„Ein Staat zerfällt und alle schauen weg“ – so lautete der provokante Titel des Vortrags, den Professor Andreas Dittmann an der Wetzlarer Goetheschule hielt. Rund 100 Zuhörer waren in die Aula des Wetzlarer Oberstufengymnasiums gekommen, um den Vortrag des studierten Geographen, Ethnologen und Afrikanisten zu folgen.

 

Andreas Dittmann unterrichtete 20 Jahre an der Universität Bonn und seit 2007 an der Justus-Liebig-Universität in Gießen, wo er den Bereich „Anthropogeographie und Geografische Entwicklungsforschung“ leitet. Seine Spezialgebiete sind die Entwicklungs- und Konfliktforschung in Subsahara-Afrika, Afghanistan, dem Nahen Osten und Nordafrika.

 

In seinem Vortrag an der Goetheschule beleuchtete er die jüngsten Entwicklungen in Libyen und die Rolle der westlichen Partner des nordafrikanischen Staates. Die Bedeutung Libyens liege derzeit weniger in dessen Ölvorkommen, als in Libyens Rolle bei der Abwehr von Migration nach Europa. Dazu sei ein intaktes Staatsgebilde notwendig, das derzeit jedoch nicht existiere. Ein Teil des Staates werde von Muslimbrüdern und dem offiziell anerkannten Präsidenten al Sarradsch geleitet, der weitaus größte Teil des Staates stehe aber unter Kontrolle General Chalifa Haftars, der unter anderem von Frankreich, Russland und Saudi Arabien Unterstützung erhalte. Zudem beherrschten Warlords und Milizen die Szene, so dass ein autorisierter Ansprechpartner für Europa fehle.

Dittmann, der Libyen seit 40 Jahren gut kennt – seit er sich bei einem Straßenbau-Projekt in der Sahara Geld für sein Studium verdiente – erwähnte aber auch, dass ausländisches Interesse an den libyschen Ölvorkommen zusätzlich zur Zerrissenheit des Landes beitrage und Befürchtungen bestehen, dass das Land dauerhaft in zwei Teile zerfällt. Deutschland könne bei der Vermittlung zwischen den Parteien eine zentrale Rolle als „ehrlicher Makler“ zukommen, da es sich etwa 2011 nicht an der militärischen Intervention gegen den nordafrikanischen Staat beteiligt hatte.
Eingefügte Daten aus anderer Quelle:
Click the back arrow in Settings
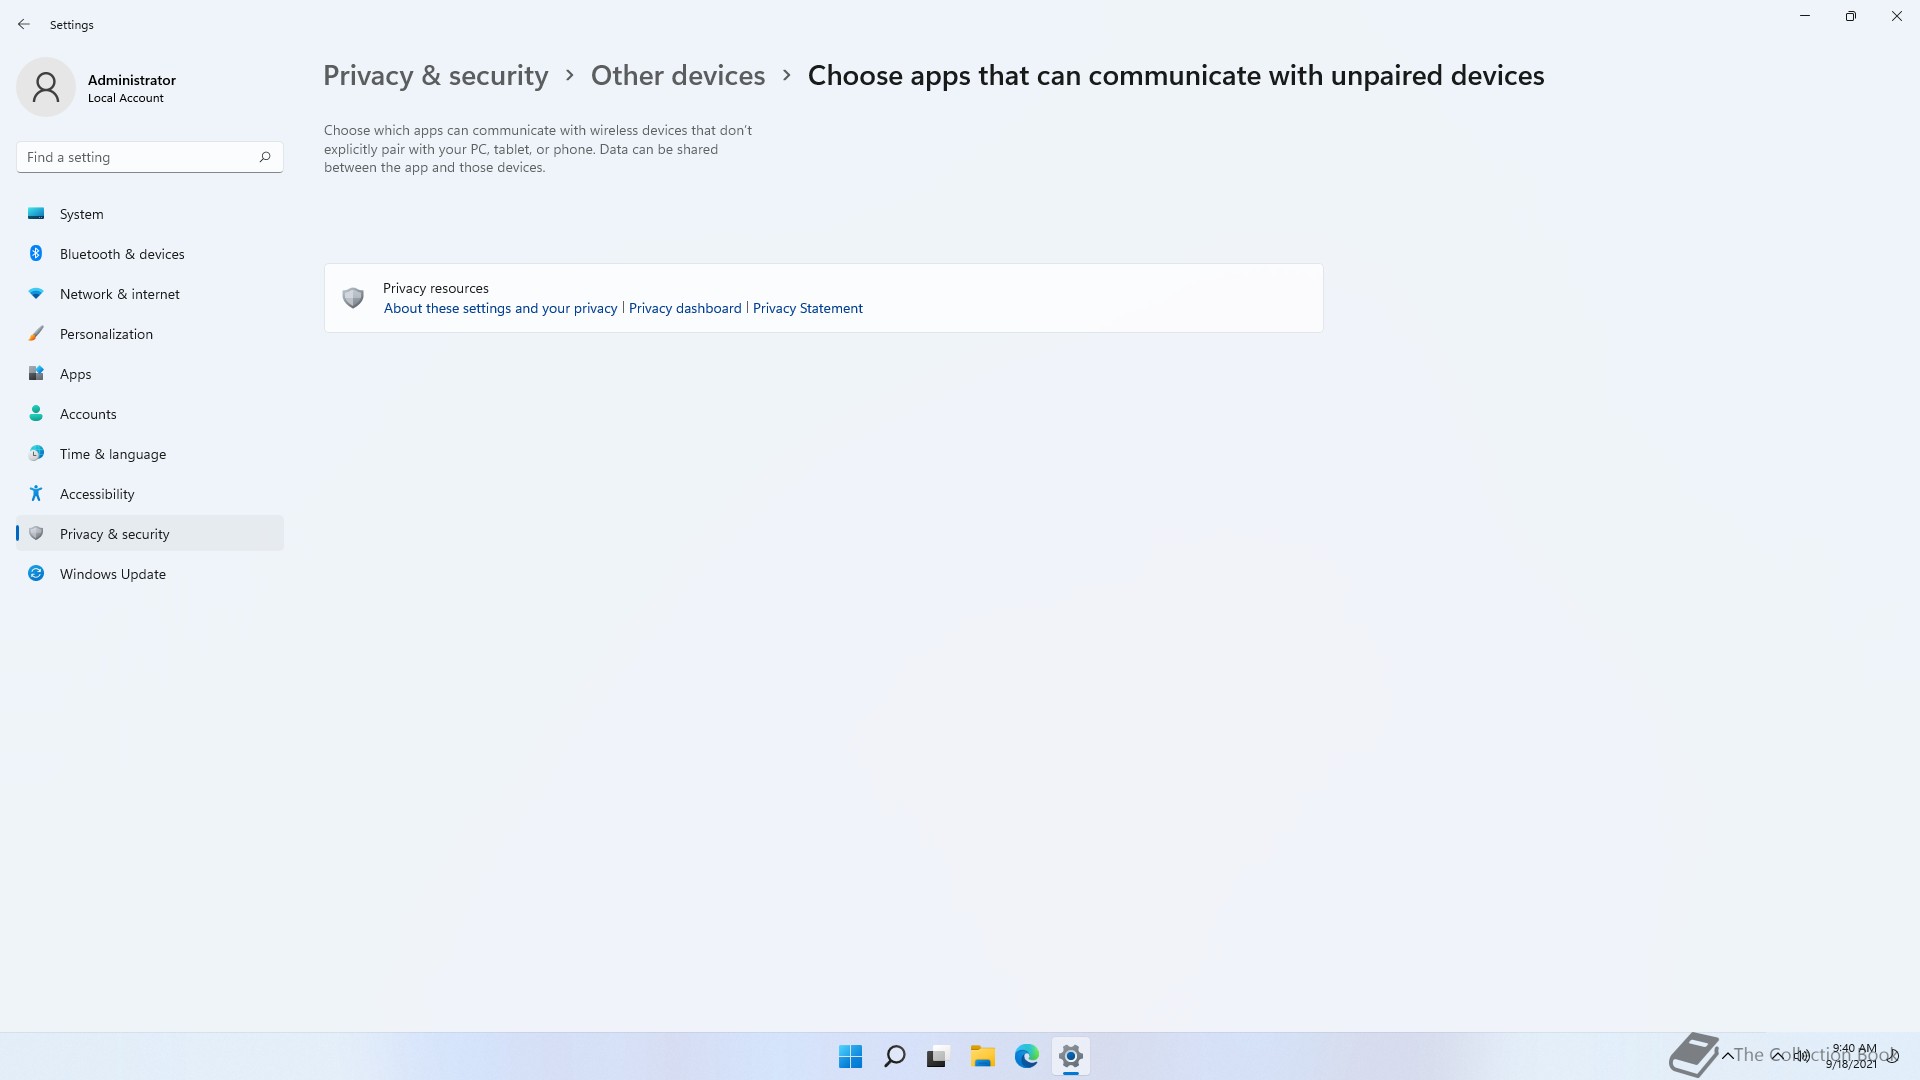1920x1080 pixels. [x=24, y=24]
Der Gießener Geographie-Professor ging im Verlauf seines Vortrags vor allem der Frage nach, wie Entwicklungspolitik in Libyen erfolgreich gestaltet werden kann und welche Verantwortung dabei den ehemaligen Kolonialmächten zukommt. Er betonte, welche Herausforderungen zukünftige Regierungen zu bewältigen hätten – etwa den wirtschaftlichen Wiederaufbau, die Lösung des Wasserproblems oder die Einrichtung eines funktionierenden Bildungssystems.

Die Veranstaltung war der zweite Teil einer Vortragsreihe zu verschiedenen globalen und gesellschaftlich relevanten Themen an der Goetheschule. Den Auftakt hatte Prof. Dr. Hans-Georg Frede mit seinem Vortrag „Ohne Wasser kein Leben“ gemacht. Grundsätzlich ist es Wunsch und Ziel der Goetheschule, weitere hochkarätige Referenten an Wetzlars Oberstufengymnasium zu holen, sobald es die Situation wieder zulässt.